Sweep
Select Sweep () from the Geometry toolbar to sweep one or several faces along a curve. Then enter the properties of the sweep operation using the following sections:
Cross Section
Select the faces you want to sweep in the Graphics window. The faces appear in the Faces to sweep list. Click the Active button to toggle between turning ON and OFF the Faces to sweep selections.
Select the Create cross-sectional faces check box (active by default) to make the sweep operation create cross-sectional faces between the sweep sections. Such cross-sectional faces can be useful, for example, for a swept mesh where you want to specify the mesh distribution for each section of the sweep.
Spine Curve
Select the edges you want to sweep along in the Graphics window. More than one edge can be selected, but the selected edges must form a nonclosed connected chain. The edges appear in the Edges to follow list. Click the Active button to toggle between turning ON and OFF the Edges to follow selections.
Select the Reverse direction check box to sweep in the negative edge direction.
The Smooth edge connections check box is selected by default. Clearing this check box means that transition zones are not added, which can give a better result in cases where the original edges already connect with a continuous tangent.
From the Parameterization list, select one of the following options:
Arc length (the default) to use a parameterization based on the arc length of the spine curve.
Normalized arc length to use a similar parameterization but with a normalized arc length (values 0–1). If it is more suitable to express the scale factor and the twist angle using the original parameter, you can use the normalized arc length parameterization instead of the default arc length parameterization.
Internal to use the parameterization that is stored in the geometry’s data structures. This is the parameterization used in earlier versions of COMSOL Multiphysics. It can also be useful if the edge that you sweep along do not need a parameterization, or a parameterization is unsuitable for that edge.
Keep Input
Select the Keep input objects check box to use the selected geometry objects for further geometry operations.

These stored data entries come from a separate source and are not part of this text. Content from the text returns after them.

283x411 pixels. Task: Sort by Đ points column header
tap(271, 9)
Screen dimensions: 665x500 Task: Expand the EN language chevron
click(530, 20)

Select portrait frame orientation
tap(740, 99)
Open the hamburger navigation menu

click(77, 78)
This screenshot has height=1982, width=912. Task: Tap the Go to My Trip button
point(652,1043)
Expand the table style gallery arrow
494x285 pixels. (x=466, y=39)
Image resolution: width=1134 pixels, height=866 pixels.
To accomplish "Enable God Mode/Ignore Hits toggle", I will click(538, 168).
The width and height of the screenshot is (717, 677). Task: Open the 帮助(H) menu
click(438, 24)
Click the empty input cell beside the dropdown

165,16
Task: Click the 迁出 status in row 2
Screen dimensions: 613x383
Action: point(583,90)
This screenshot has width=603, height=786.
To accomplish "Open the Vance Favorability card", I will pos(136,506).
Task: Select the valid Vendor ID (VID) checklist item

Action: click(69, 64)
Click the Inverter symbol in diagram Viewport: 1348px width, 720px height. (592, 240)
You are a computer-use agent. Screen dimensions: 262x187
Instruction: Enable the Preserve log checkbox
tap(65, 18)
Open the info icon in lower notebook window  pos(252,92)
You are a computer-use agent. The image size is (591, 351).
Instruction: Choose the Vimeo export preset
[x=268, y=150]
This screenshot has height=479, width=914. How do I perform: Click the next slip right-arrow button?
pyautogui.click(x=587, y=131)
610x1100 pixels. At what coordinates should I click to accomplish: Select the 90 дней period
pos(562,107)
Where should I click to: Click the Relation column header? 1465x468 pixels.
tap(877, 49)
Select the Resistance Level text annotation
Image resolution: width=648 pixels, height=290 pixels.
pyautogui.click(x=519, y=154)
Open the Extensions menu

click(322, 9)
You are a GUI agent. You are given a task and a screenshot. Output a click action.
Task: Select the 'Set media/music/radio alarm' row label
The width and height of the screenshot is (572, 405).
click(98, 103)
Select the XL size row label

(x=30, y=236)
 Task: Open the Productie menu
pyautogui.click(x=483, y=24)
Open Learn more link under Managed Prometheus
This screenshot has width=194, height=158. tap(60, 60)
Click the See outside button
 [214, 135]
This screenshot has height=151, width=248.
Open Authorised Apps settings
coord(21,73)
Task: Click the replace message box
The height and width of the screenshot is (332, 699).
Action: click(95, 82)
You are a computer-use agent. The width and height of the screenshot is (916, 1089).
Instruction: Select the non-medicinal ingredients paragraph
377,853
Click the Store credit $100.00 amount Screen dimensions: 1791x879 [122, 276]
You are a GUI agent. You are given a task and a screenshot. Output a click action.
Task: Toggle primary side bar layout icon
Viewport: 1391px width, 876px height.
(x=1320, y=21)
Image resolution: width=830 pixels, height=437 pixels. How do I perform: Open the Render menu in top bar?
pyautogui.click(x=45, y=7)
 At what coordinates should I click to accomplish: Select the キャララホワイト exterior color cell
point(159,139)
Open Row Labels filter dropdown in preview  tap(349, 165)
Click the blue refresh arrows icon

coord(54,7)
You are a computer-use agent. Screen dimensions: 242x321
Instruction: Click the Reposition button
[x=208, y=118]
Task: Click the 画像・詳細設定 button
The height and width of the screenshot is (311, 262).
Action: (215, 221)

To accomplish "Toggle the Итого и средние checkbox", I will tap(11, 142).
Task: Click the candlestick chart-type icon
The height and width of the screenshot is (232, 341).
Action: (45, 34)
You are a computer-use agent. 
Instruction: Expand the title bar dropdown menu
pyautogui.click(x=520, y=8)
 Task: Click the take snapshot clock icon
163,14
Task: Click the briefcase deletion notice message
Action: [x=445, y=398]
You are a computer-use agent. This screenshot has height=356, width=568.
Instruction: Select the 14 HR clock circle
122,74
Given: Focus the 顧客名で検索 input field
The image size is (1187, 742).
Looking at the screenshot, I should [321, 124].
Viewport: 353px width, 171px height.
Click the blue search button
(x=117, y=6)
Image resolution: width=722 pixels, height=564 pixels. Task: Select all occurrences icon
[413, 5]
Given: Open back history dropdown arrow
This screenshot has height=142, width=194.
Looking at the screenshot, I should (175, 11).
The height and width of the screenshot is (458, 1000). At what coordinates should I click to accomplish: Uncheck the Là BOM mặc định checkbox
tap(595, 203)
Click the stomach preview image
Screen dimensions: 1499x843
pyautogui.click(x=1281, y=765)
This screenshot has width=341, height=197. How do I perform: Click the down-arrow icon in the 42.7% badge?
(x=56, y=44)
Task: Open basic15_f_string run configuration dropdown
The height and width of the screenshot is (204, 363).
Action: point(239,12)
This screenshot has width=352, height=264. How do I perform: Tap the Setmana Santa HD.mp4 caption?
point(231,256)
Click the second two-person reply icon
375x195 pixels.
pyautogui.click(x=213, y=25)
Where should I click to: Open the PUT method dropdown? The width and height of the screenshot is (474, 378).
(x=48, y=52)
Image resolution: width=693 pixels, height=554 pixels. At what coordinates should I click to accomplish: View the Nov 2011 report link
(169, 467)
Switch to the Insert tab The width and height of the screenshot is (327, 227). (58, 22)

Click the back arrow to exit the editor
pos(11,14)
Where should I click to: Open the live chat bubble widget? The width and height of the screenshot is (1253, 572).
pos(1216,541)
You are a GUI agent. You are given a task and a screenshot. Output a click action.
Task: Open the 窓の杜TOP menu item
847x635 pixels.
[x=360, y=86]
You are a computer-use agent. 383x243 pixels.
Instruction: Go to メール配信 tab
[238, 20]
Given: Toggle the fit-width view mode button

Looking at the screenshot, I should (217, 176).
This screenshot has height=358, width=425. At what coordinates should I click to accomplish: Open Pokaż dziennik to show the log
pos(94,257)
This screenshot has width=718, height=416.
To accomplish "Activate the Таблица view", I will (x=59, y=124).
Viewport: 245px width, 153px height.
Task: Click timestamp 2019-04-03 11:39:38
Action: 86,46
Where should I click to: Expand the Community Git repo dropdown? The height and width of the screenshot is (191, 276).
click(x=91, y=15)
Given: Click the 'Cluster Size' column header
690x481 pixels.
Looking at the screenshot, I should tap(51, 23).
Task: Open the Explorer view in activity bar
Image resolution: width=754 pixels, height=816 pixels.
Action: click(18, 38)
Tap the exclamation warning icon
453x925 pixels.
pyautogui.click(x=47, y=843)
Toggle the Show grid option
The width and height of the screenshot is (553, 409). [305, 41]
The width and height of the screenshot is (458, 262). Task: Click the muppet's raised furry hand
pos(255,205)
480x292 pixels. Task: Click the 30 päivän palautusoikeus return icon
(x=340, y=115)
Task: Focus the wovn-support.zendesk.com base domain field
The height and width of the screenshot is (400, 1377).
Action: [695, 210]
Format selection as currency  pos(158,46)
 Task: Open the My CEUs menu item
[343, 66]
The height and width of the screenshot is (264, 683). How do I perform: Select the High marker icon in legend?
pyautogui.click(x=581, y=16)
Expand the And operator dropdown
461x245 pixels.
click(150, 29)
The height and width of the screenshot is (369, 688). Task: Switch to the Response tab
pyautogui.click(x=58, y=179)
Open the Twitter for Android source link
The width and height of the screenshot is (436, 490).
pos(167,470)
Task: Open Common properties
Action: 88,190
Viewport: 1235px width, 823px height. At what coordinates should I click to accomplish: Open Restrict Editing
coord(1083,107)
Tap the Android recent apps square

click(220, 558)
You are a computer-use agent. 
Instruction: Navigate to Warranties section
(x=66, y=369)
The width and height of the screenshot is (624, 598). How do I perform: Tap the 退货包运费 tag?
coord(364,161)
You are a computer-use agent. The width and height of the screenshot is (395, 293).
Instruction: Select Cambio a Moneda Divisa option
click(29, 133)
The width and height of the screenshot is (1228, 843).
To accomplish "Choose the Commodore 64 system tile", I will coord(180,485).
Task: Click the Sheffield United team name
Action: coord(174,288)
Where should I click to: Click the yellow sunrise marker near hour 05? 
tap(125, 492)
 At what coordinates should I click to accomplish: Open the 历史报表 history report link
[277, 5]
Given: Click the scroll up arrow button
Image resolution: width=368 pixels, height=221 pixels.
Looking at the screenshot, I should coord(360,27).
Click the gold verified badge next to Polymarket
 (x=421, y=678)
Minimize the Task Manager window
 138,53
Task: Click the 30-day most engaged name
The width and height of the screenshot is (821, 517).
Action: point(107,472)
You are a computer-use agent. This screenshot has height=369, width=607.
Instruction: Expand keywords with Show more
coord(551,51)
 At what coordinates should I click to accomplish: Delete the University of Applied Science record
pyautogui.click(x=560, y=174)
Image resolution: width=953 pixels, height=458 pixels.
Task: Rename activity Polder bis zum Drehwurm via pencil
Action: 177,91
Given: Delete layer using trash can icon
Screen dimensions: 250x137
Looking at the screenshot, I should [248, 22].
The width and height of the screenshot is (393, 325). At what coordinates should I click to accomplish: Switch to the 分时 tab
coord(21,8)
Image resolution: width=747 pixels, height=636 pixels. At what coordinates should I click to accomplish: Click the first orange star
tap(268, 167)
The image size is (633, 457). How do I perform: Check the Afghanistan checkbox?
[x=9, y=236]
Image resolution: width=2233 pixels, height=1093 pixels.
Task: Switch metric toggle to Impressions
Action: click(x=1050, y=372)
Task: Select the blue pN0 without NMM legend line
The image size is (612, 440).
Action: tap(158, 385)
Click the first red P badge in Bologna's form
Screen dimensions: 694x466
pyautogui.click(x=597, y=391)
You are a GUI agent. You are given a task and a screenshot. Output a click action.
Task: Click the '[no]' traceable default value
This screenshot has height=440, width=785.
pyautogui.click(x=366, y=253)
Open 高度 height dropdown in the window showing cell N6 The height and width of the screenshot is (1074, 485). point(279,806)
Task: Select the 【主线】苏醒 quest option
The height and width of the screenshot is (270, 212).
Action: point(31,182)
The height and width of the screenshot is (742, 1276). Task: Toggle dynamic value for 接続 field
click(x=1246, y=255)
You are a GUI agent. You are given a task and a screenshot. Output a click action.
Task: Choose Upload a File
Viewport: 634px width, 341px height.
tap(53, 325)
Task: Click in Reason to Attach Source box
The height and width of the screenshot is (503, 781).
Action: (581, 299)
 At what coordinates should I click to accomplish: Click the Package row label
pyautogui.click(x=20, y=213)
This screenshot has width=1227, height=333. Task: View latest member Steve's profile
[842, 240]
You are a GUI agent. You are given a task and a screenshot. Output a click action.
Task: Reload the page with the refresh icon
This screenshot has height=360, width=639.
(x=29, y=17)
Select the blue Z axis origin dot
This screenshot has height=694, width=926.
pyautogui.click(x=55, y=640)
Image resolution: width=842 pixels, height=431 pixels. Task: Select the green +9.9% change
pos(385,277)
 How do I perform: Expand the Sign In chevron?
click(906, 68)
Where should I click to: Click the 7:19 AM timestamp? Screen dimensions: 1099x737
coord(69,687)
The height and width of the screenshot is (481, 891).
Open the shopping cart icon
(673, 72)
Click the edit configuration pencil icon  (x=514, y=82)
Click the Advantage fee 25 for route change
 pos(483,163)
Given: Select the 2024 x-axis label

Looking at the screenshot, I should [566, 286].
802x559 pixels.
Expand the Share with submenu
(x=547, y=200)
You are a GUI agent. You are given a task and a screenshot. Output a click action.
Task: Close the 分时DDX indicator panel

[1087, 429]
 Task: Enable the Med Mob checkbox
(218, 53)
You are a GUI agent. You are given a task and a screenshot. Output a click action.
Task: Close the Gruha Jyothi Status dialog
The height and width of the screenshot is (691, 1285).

Select the Include all inputs in finalize operation check box to force the objects in the Face to sweep and Edges to follow lists to be included in the Form Union/Assembly operation. If the Include all inputs in finalize operation check box is not selected, these objects are not included in the Form Union/Assembly operation if the Face to sweep list or Edges to follow list contains all faces or edges in the objects.
Motion of Cross Section
This section contains a number of properties that determine how the face is transformed when swept along the spine curve.
A curve parameter name can be defined in the Parameter name field. Use this parameter in the expressions defining scale factor and twist angle. The parameter is increasing along the chain of edges to follow. It is not the same as the parameter s1 available in Results. For a single edge created by a Parametric Curve, the parameter is the same as the parameter used in the Parametric Curve.
The Scale factor field controls the size of the cross section face when swept along the spine curve.
The Twist angle field controls the rotation angle of the cross section face about the spine curve.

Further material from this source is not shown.